Pixel coordinate grounding lines:
───
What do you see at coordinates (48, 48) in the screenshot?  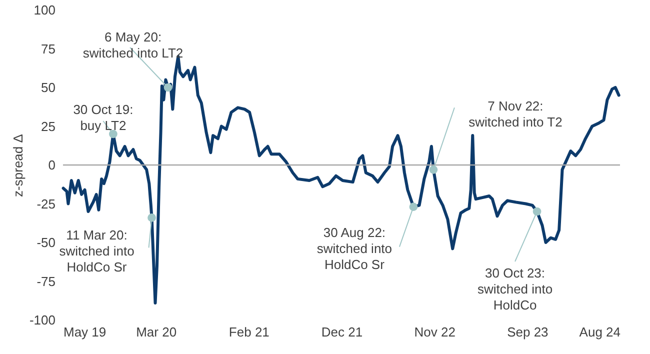 I see `y-tick-label: 75` at bounding box center [48, 48].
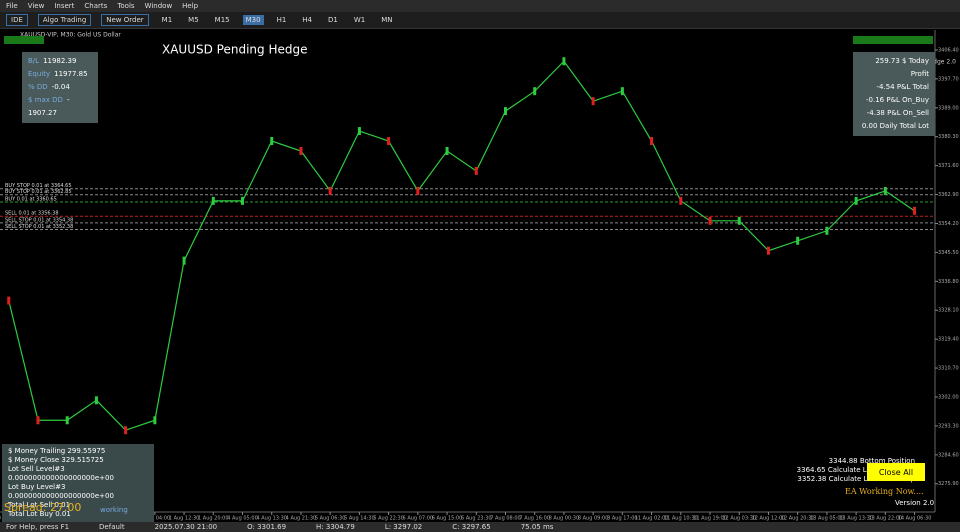 Image resolution: width=960 pixels, height=532 pixels. Describe the element at coordinates (404, 527) in the screenshot. I see `status-item: L: 3297.02` at that location.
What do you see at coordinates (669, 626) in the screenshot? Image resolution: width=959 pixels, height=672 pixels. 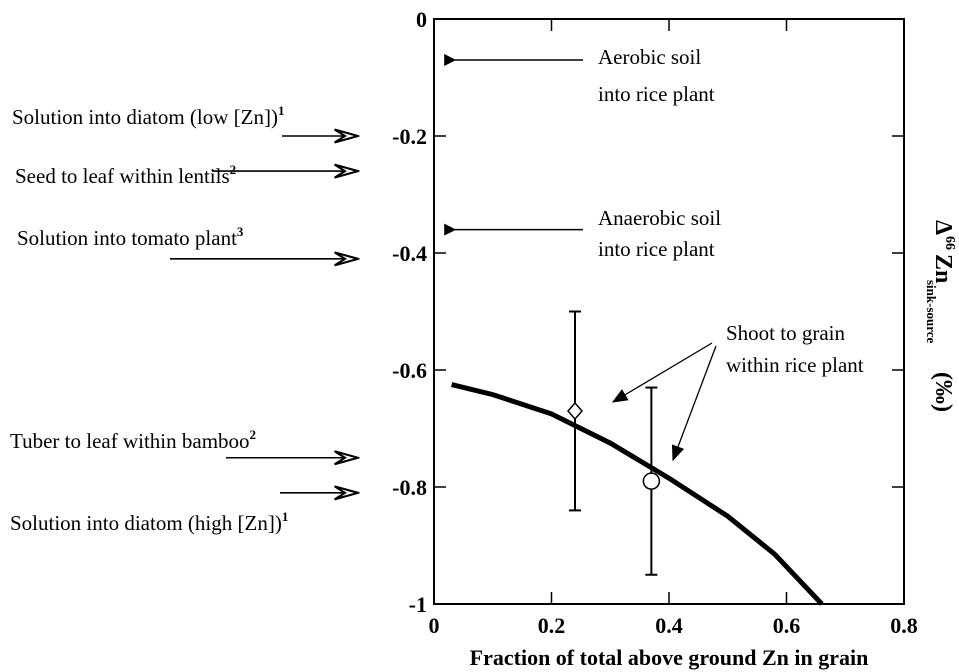 I see `x-tick-label: 0.4` at bounding box center [669, 626].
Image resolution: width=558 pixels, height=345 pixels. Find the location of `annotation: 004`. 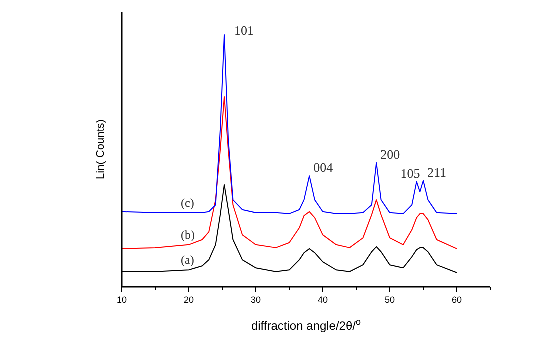

annotation: 004 is located at coordinates (324, 168).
───
Work instruction.
Reproduce the lines running from the one containing "Image resolution: width=558" through the end of the records, including both ends, and leave the pictures out of your answer.

Exercise response.
Image resolution: width=558 pixels, height=345 pixels. Find the location of `annotation: 004`. 

annotation: 004 is located at coordinates (324, 168).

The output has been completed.